*GIVEN INSTRUCTION*
In the listing below, how many lines contain the word "agent"? Tally them and reply with the number alone.

*TASK INPUTS*
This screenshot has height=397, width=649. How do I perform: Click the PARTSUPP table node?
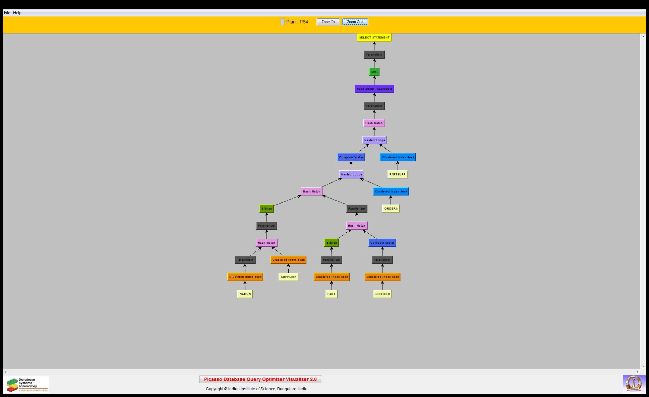click(x=397, y=174)
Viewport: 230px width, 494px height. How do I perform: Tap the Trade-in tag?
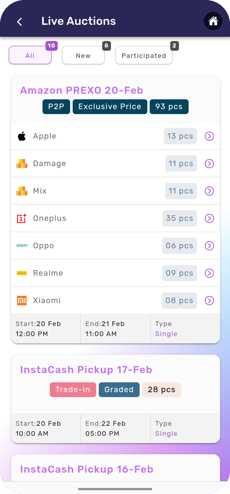pos(73,389)
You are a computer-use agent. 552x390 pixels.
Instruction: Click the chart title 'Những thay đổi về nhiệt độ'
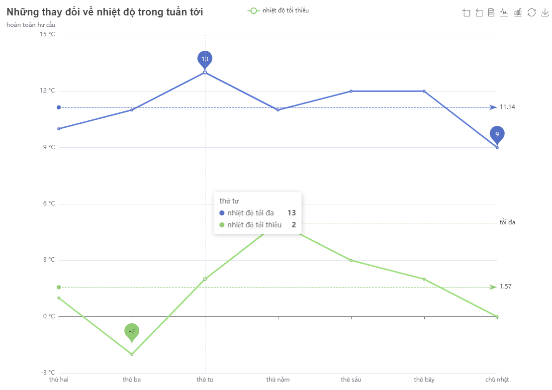(105, 12)
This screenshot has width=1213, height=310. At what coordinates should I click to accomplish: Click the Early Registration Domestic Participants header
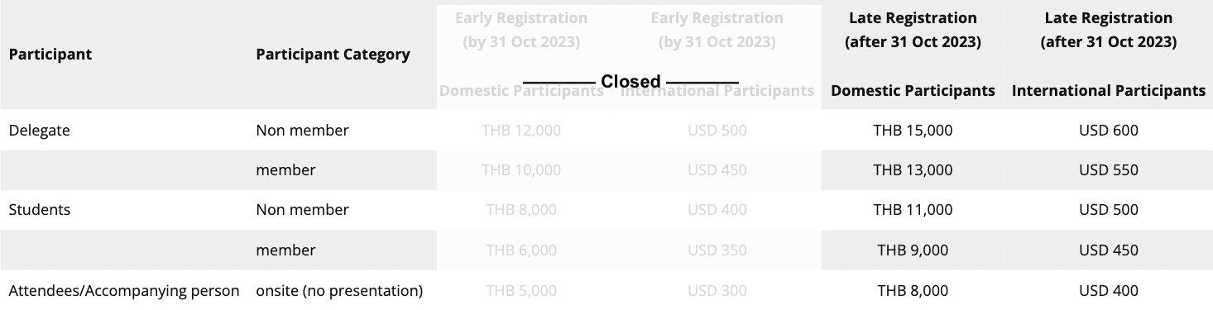tap(521, 55)
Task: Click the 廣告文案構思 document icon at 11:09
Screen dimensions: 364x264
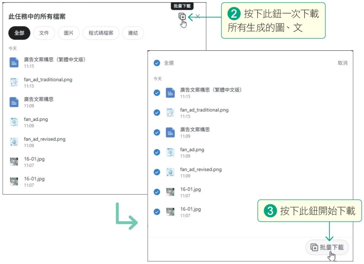Action: tap(14, 102)
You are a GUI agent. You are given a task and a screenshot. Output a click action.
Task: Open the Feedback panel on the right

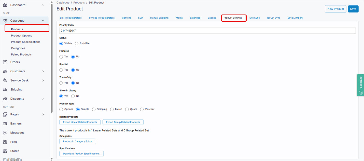pos(360,85)
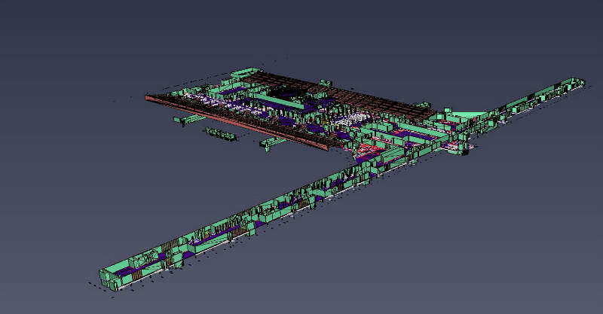The image size is (603, 314).
Task: Select the middle detached green segment below building
Action: pyautogui.click(x=220, y=134)
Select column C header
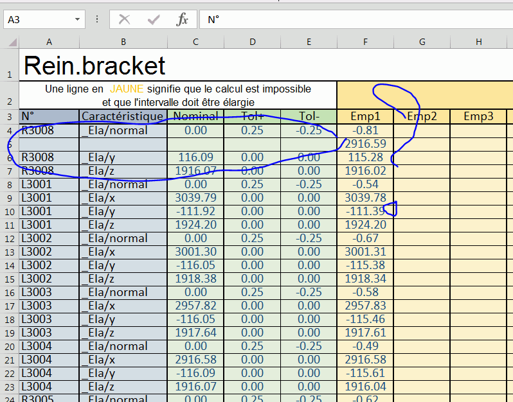 tap(195, 42)
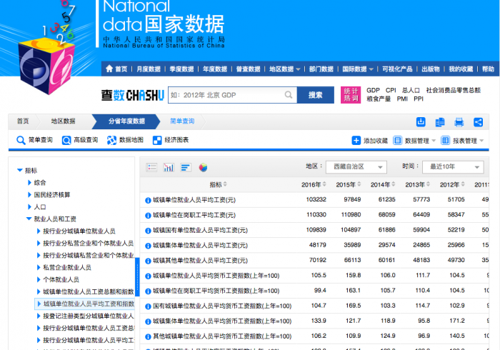Open 高级查询 advanced search

coord(79,140)
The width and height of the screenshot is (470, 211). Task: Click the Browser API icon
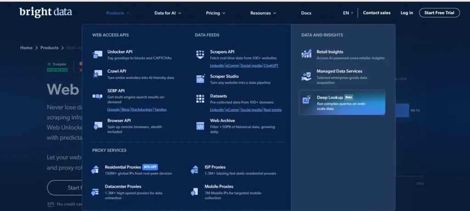pyautogui.click(x=97, y=125)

*CORRECT OUTPUT*
2